Work task: As you work through the listing, transcribe every line exactly as it reads.

⁂

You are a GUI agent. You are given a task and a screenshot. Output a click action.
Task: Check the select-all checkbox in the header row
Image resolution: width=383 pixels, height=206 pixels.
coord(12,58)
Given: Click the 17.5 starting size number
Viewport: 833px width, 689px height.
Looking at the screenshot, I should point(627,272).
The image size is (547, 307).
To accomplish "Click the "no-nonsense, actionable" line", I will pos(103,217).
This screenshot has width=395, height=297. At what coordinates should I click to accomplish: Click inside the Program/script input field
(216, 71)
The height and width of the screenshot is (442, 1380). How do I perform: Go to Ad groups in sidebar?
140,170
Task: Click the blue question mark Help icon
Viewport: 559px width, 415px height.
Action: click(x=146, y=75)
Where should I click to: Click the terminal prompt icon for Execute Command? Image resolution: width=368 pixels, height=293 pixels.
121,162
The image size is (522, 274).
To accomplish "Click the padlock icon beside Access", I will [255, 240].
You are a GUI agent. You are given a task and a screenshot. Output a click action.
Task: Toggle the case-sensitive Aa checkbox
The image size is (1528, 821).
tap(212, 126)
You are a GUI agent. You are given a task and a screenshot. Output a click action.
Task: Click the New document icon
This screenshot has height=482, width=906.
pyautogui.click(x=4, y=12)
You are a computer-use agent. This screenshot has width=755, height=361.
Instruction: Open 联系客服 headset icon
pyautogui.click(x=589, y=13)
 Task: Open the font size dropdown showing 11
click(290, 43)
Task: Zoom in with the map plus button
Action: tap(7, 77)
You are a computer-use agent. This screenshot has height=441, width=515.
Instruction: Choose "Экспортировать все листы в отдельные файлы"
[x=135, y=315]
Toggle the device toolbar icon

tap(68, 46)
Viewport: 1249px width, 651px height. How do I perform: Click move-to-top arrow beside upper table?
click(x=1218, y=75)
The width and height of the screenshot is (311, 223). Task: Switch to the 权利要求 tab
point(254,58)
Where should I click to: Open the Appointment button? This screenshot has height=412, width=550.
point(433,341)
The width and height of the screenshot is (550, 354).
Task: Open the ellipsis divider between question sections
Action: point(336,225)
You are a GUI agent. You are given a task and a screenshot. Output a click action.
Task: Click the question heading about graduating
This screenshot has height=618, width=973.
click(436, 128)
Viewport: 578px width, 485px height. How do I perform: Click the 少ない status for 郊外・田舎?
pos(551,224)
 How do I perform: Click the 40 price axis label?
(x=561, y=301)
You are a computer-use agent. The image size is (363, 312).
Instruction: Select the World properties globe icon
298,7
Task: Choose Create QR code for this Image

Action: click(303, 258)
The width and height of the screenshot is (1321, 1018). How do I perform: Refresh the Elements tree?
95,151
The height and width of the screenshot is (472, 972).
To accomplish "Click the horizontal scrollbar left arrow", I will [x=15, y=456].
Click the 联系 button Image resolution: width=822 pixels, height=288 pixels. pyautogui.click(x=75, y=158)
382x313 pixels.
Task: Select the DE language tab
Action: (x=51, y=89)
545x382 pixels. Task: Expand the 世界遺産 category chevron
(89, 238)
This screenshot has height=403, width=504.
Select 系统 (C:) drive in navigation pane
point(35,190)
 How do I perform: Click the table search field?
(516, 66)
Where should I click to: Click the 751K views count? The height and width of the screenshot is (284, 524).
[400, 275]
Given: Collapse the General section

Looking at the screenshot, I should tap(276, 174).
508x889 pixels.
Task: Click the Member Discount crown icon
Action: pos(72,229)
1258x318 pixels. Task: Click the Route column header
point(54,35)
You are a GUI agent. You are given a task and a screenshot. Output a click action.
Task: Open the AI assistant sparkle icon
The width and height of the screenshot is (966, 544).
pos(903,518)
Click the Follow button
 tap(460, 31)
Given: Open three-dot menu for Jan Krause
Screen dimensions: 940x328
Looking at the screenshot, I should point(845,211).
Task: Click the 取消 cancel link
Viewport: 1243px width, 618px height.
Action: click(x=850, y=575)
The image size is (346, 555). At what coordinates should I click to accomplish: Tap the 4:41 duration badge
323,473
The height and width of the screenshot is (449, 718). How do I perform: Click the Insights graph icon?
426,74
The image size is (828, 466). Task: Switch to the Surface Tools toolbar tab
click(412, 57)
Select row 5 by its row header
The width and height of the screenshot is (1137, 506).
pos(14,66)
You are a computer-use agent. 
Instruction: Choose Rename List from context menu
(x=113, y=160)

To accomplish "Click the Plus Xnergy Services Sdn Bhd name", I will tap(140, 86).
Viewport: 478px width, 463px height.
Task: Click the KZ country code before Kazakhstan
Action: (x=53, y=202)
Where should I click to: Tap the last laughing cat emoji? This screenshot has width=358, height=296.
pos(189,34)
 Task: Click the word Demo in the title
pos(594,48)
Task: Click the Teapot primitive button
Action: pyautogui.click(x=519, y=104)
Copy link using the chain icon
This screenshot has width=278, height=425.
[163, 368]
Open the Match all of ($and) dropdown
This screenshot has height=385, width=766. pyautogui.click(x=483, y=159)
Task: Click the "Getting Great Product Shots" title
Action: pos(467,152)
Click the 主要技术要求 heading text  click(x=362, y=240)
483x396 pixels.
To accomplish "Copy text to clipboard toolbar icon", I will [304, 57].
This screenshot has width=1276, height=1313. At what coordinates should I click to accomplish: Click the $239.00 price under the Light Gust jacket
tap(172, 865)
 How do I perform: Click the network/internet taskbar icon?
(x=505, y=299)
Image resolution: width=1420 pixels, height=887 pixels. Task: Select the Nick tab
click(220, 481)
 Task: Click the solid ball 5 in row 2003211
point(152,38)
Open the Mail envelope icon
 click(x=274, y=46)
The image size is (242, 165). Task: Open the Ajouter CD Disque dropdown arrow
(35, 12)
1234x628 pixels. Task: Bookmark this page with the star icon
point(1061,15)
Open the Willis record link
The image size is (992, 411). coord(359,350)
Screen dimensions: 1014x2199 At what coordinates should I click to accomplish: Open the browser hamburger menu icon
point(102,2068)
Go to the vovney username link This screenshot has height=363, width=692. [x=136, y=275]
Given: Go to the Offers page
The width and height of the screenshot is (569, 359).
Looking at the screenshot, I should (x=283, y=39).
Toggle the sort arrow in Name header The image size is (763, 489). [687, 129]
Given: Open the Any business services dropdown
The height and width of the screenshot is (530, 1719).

⁂

Answer box:
You are a GUI agent. You are given a task and a screenshot. Output a click action.
Task: Check the select-all checkbox in the header row
Image resolution: width=383 pixels, height=206 pixels.
coord(12,58)
Given: Click the 17.5 starting size number
Viewport: 833px width, 689px height.
Looking at the screenshot, I should point(627,272).
The image size is (547, 307).
To accomplish "Click the "no-nonsense, actionable" line", I will pos(103,217).
This screenshot has width=395, height=297. At what coordinates should I click to accomplish: Click inside the Program/script input field
(216, 71)
The height and width of the screenshot is (442, 1380). How do I perform: Go to Ad groups in sidebar?
140,170
Task: Click the blue question mark Help icon
Viewport: 559px width, 415px height.
Action: click(x=146, y=75)
Where should I click to: Click the terminal prompt icon for Execute Command? Image resolution: width=368 pixels, height=293 pixels.
121,162
The image size is (522, 274).
To accomplish "Click the padlock icon beside Access", I will [255, 240].
You are a GUI agent. You are given a task and a screenshot. Output a click action.
Task: Toggle the case-sensitive Aa checkbox
The image size is (1528, 821).
tap(212, 126)
You are a GUI agent. You are given a task and a screenshot. Output a click action.
Task: Click the New document icon
This screenshot has height=482, width=906.
pyautogui.click(x=4, y=12)
You are a computer-use agent. This screenshot has width=755, height=361.
Instruction: Open 联系客服 headset icon
pyautogui.click(x=589, y=13)
 Task: Open the font size dropdown showing 11
click(290, 43)
Task: Zoom in with the map plus button
Action: tap(7, 77)
You are a computer-use agent. This screenshot has height=441, width=515.
Instruction: Choose "Экспортировать все листы в отдельные файлы"
[x=135, y=315]
Toggle the device toolbar icon

tap(68, 46)
Viewport: 1249px width, 651px height. How do I perform: Click move-to-top arrow beside upper table?
click(x=1218, y=75)
The width and height of the screenshot is (311, 223). Task: Switch to the 权利要求 tab
point(254,58)
Where should I click to: Open the Appointment button? This screenshot has height=412, width=550.
point(433,341)
The width and height of the screenshot is (550, 354).
Task: Open the ellipsis divider between question sections
Action: point(336,225)
You are a GUI agent. You are given a task and a screenshot. Output a click action.
Task: Click the question heading about graduating
This screenshot has height=618, width=973.
click(436, 128)
Viewport: 578px width, 485px height. How do I perform: Click the 少ない status for 郊外・田舎?
pos(551,224)
 How do I perform: Click the 40 price axis label?
(x=561, y=301)
You are a computer-use agent. The image size is (363, 312).
Instruction: Select the World properties globe icon
298,7
Task: Choose Create QR code for this Image

Action: click(303, 258)
The width and height of the screenshot is (1321, 1018). How do I perform: Refresh the Elements tree?
95,151
The height and width of the screenshot is (472, 972).
To accomplish "Click the horizontal scrollbar left arrow", I will [x=15, y=456].
Click the 联系 button Image resolution: width=822 pixels, height=288 pixels. pyautogui.click(x=75, y=158)
382x313 pixels.
Task: Select the DE language tab
Action: (x=51, y=89)
545x382 pixels. Task: Expand the 世界遺産 category chevron
(89, 238)
This screenshot has height=403, width=504.
Select 系统 (C:) drive in navigation pane
point(35,190)
 How do I perform: Click the table search field?
(516, 66)
Where should I click to: Click the 751K views count? The height and width of the screenshot is (284, 524).
[400, 275]
Given: Collapse the General section

Looking at the screenshot, I should tap(276, 174).
508x889 pixels.
Task: Click the Member Discount crown icon
Action: pos(72,229)
1258x318 pixels. Task: Click the Route column header
point(54,35)
You are a GUI agent. You are given a task and a screenshot. Output a click action.
Task: Open the AI assistant sparkle icon
The width and height of the screenshot is (966, 544).
pos(903,518)
Click the Follow button
 tap(460, 31)
Given: Open three-dot menu for Jan Krause
Screen dimensions: 940x328
Looking at the screenshot, I should point(845,211).
Task: Click the 取消 cancel link
Viewport: 1243px width, 618px height.
Action: click(x=850, y=575)
The image size is (346, 555). At what coordinates should I click to accomplish: Tap the 4:41 duration badge
323,473
The height and width of the screenshot is (449, 718). How do I perform: Click the Insights graph icon?
426,74
The image size is (828, 466). Task: Switch to the Surface Tools toolbar tab
click(412, 57)
Select row 5 by its row header
The width and height of the screenshot is (1137, 506).
pos(14,66)
You are a computer-use agent. 
Instruction: Choose Rename List from context menu
(x=113, y=160)

To accomplish "Click the Plus Xnergy Services Sdn Bhd name", I will tap(140, 86).
Viewport: 478px width, 463px height.
Task: Click the KZ country code before Kazakhstan
Action: (x=53, y=202)
Where should I click to: Tap the last laughing cat emoji? This screenshot has width=358, height=296.
pos(189,34)
 Task: Click the word Demo in the title
pos(594,48)
Task: Click the Teapot primitive button
Action: pyautogui.click(x=519, y=104)
Copy link using the chain icon
This screenshot has width=278, height=425.
[163, 368]
Open the Match all of ($and) dropdown
This screenshot has height=385, width=766. pyautogui.click(x=483, y=159)
Task: Click the "Getting Great Product Shots" title
Action: pos(467,152)
Click the 主要技术要求 heading text  click(x=362, y=240)
483x396 pixels.
To accomplish "Copy text to clipboard toolbar icon", I will [304, 57].
This screenshot has width=1276, height=1313. At what coordinates should I click to accomplish: Click the $239.00 price under the Light Gust jacket
tap(172, 865)
 How do I perform: Click the network/internet taskbar icon?
(x=505, y=299)
Image resolution: width=1420 pixels, height=887 pixels. Task: Select the Nick tab
click(220, 481)
 Task: Click the solid ball 5 in row 2003211
point(152,38)
Open the Mail envelope icon
 click(x=274, y=46)
The image size is (242, 165). Task: Open the Ajouter CD Disque dropdown arrow
(35, 12)
1234x628 pixels. Task: Bookmark this page with the star icon
point(1061,15)
Open the Willis record link
The image size is (992, 411). coord(359,350)
Screen dimensions: 1014x2199 At what coordinates should I click to accomplish: Open the browser hamburger menu icon
point(102,2068)
Go to the vovney username link This screenshot has height=363, width=692. [x=136, y=275]
Given: Go to the Offers page
The width and height of the screenshot is (569, 359).
Looking at the screenshot, I should (x=283, y=39).
Toggle the sort arrow in Name header The image size is (763, 489). [687, 129]
Given: Open the Any business services dropdown
The height and width of the screenshot is (530, 1719).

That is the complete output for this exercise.